7. The apparatus according to claim 6, characterized in that, The device further includes: The second similarity calculation unit is used to calculate the texture similarity between the first image information of the first paired object and the first image information of the other paired objects based on the texture data corresponding to the first image information of the first paired object and the texture data corresponding to the first image information of the other paired objects; Weighting coefficients are set for the texture similarity of at least two images of the objects to be paired, and the comprehensive texture feature similarity between the first image information of the first paired object and the first image information of the other objects to be paired is calculated by weighting. The third similarity calculation unit is used to calculate the size similarity between the first image information of the first paired object and the first image information of the other paired objects based on the size data corresponding to the first image information of the first paired object and the size data corresponding to the first image information of the other paired objects. Weighting coefficients are set for the size similarity of at least two images of the objects to be paired, and the comprehensive size feature similarity between the first image information of the first paired object and the first image information of the other objects to be paired is calculated by weighting. The fourth similarity calculation unit is used to set weight coefficients for the comprehensive contour feature similarity, comprehensive texture feature similarity, and comprehensive size feature similarity, and to calculate the comprehensive feature similarity between the first image information of the first paired object and the first image information of the other objects to be paired.

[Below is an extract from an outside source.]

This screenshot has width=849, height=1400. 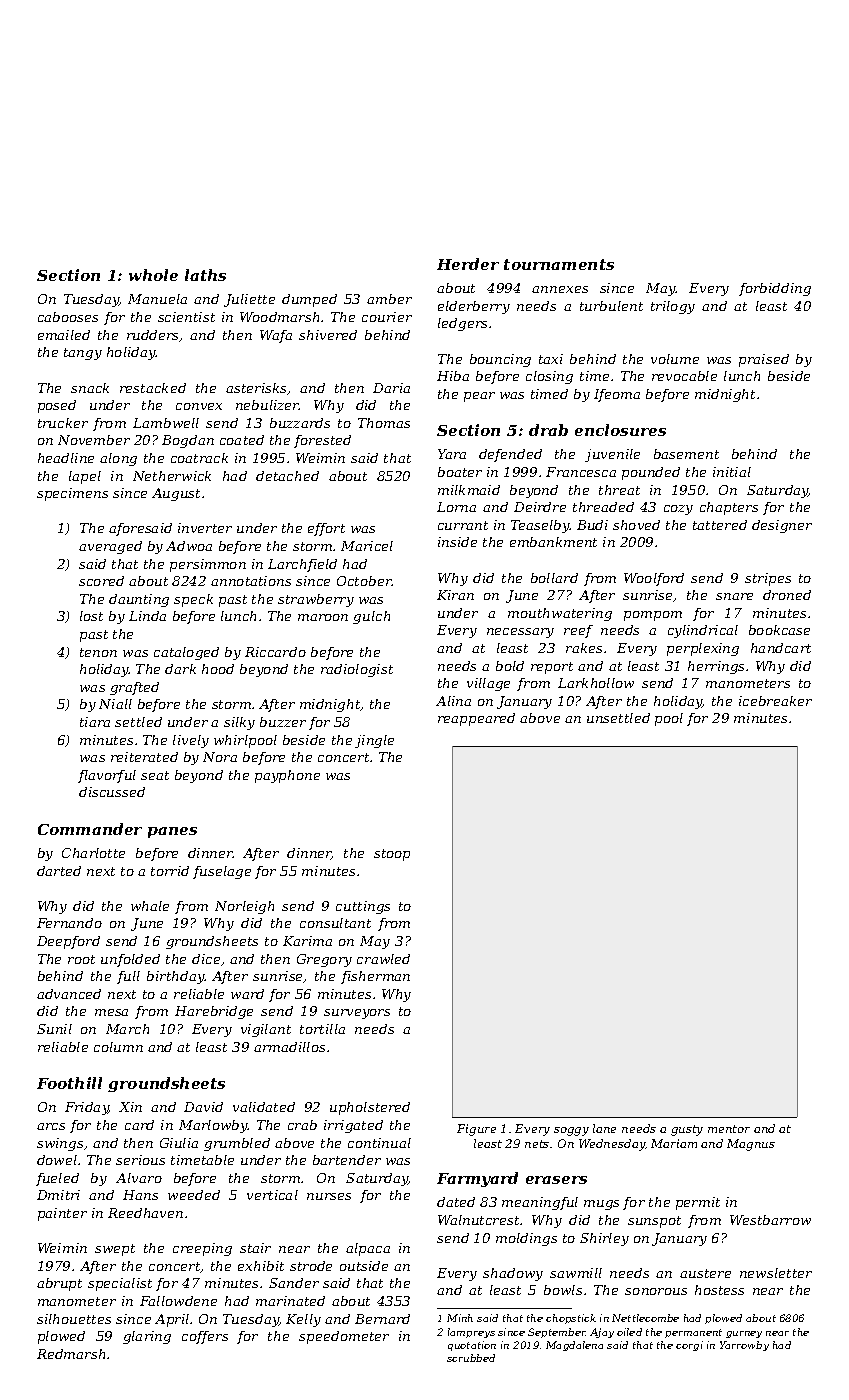 What do you see at coordinates (604, 1128) in the screenshot?
I see `lane` at bounding box center [604, 1128].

8. An electronic device, characterized in that, include: At least one processor; as well as A memory communicatively connected to the at least one processor; wherein, The memory stores instructions that can be executed by the at least one processor to enable the at least one processor to perform the method of any one of claims 1-5.
9. A non-transitory computer-readable storage medium storing computer instructions, characterized in that, The computer instructions are used to perform the method according to any one of claims 1-5.